A light characteristic is all of the properties that make a particular navigational light identifiable. Graphical and textual descriptions of navigational light sequences and colours are displayed on nautical charts and in Light Lists with the chart symbol for a lighthouse, lightvessel, buoy or sea mark with a light on it. Different lights use different colours, frequencies and light patterns, so mariners can identify which light they are seeing.

Abbreviations
While light characteristics can be described in prose, e.g. "Flashing white every three seconds", lists of lights and navigation chart annotations use abbreviations. The abbreviation notation is slightly different from one light list to another, with dots added or removed, but it usually follows a pattern similar to the following (see the chart to the right for examples).
 An abbreviation of the type of light, e.g. "Fl." for flashing, "F." for fixed.
 The color of the light, e.g. "W" for white, "G" for green, "R" for red, "Y" for yellow, "Bu" for blue. If no color is given, a white light is generally implied.
 The cycle period, e.g. "10s" for ten seconds.
 Additional parameters are sometimes added:
 The height of the light above the chart datum for height (usually based on high water). e.g. 15m for 15 metres.
 The range in which the light is visible, e.g. "10M" for 10 nautical miles.

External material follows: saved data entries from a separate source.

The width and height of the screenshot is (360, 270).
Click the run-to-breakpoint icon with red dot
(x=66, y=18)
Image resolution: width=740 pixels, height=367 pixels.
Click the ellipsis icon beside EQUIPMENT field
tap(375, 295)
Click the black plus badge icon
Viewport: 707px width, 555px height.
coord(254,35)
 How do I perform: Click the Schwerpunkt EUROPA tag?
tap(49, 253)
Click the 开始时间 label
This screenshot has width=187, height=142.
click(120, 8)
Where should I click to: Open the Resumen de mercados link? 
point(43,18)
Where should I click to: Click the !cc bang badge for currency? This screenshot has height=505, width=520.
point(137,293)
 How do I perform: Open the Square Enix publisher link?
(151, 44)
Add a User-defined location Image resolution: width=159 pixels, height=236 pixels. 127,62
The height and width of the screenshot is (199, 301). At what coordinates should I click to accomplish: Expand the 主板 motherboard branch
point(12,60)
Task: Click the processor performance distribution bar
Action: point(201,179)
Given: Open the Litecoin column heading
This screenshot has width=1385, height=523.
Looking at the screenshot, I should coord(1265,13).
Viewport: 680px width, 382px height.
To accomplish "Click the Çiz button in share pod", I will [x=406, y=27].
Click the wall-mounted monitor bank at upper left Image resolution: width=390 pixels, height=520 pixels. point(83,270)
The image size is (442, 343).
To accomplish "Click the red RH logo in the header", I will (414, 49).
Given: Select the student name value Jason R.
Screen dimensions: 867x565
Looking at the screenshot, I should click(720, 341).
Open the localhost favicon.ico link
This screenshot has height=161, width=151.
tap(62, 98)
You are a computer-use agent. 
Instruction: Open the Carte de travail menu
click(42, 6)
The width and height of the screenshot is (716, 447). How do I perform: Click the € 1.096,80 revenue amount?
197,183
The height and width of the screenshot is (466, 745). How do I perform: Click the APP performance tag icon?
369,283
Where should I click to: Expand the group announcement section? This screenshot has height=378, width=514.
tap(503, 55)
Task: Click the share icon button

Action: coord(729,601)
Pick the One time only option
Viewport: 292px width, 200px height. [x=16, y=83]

An example of a complete light characteristic is "Gp Oc(3) W 10s 15m 10M". This indicates that the light is a group occulting light in which a group of three eclipses repeat every 10 seconds; the light is white; the light is 15 metres above the chart datum  and the nominal range is  10 nautical miles.

Light patterns

Fixed light
A fixed light, abbreviated "F", is a continuous and steady light.

Flashing light
A flashing light is a rhythmic light in which the total duration of the light in each period is clearly shorter than the total duration of the darkness and in which the flashes of light are all of equal duration. It is most commonly used for a single-flashing light which exhibits only single flashes which are repeated at regular intervals, in which case it is abbreviated simply as "Fl". It can also be used with a group of flashes which are regularly repeated, in which case the abbreviation is "Fl(2)" or "Gr Fl(2)", for a group of two flashes. Another possibility is a composite group, in which successive groups in the period have different numbers of flashes, e.g. "Fl. (2+1)" indicates a group of two flashes, followed by one flash.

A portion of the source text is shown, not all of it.